— Given entries —

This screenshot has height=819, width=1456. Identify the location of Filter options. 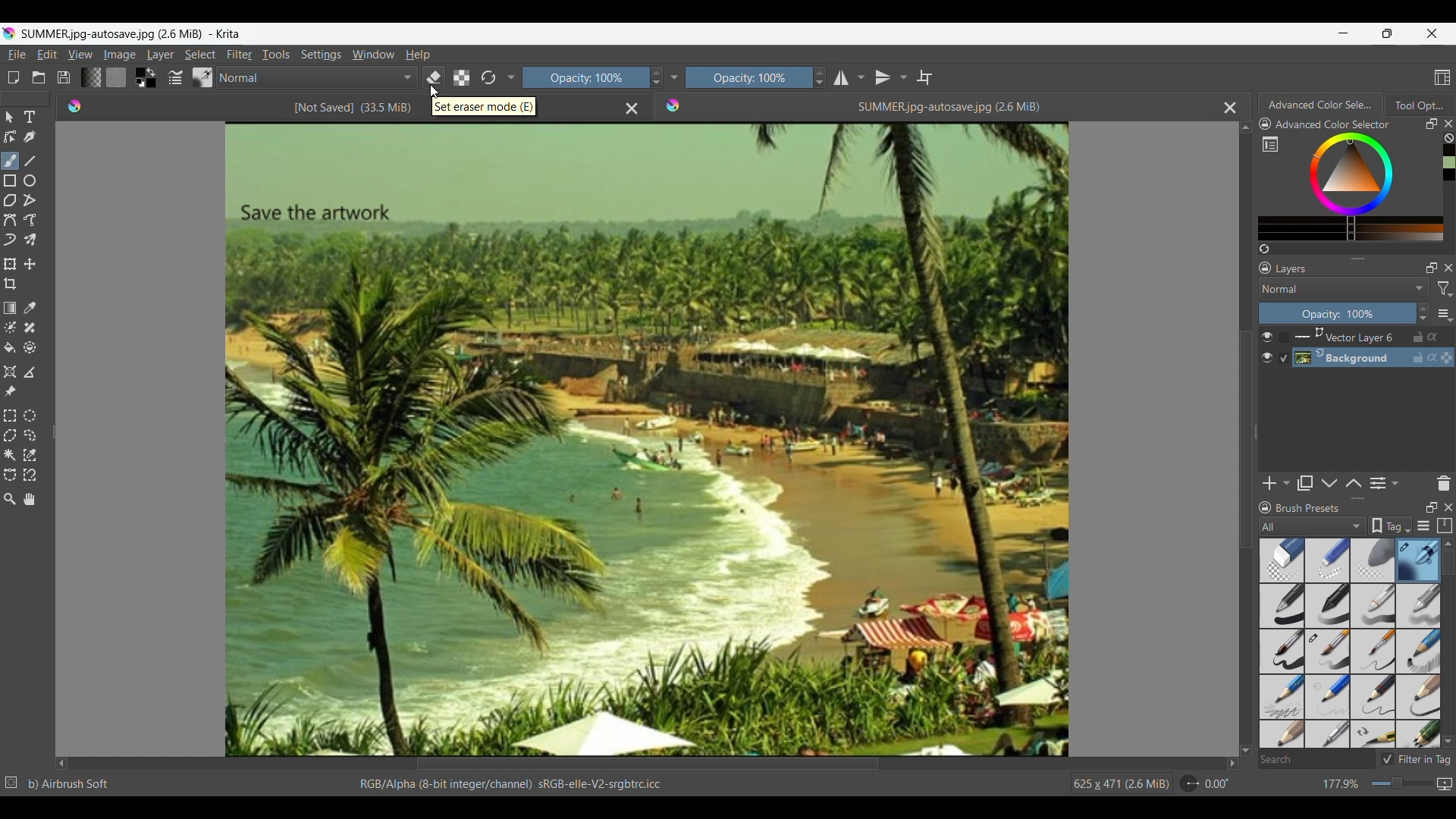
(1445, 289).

---

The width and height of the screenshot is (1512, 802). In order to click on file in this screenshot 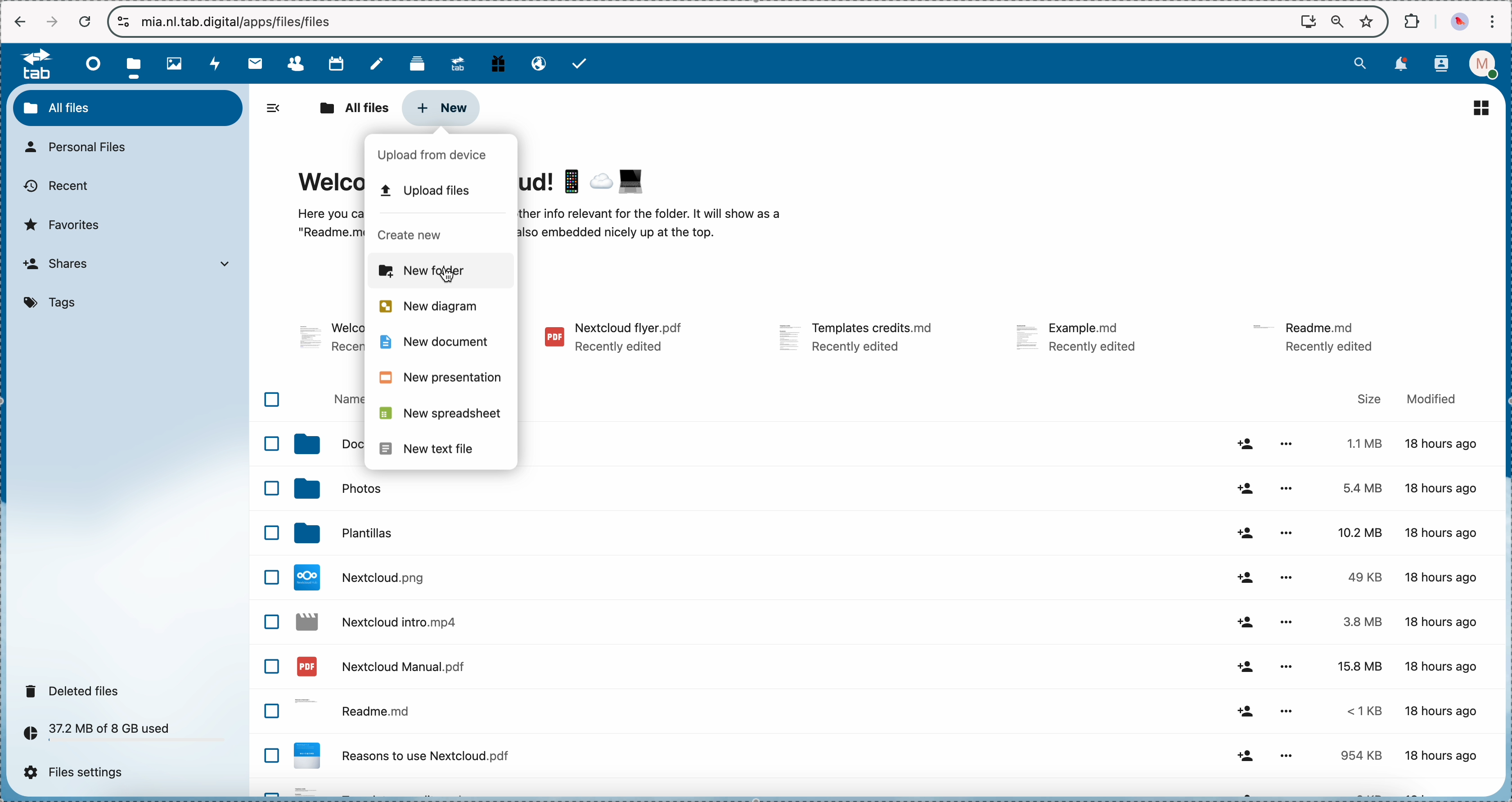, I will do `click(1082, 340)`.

==

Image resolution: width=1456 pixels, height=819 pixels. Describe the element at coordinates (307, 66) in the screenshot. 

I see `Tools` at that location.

— Short task —
Please write out the stretch of items from the line containing "This screenshot has" through the line containing "(1445, 289).", including both ends, and leave the pictures out of your answer.

— Final answer —
This screenshot has height=819, width=1456. Identify the location of Filter options. 
(1445, 289).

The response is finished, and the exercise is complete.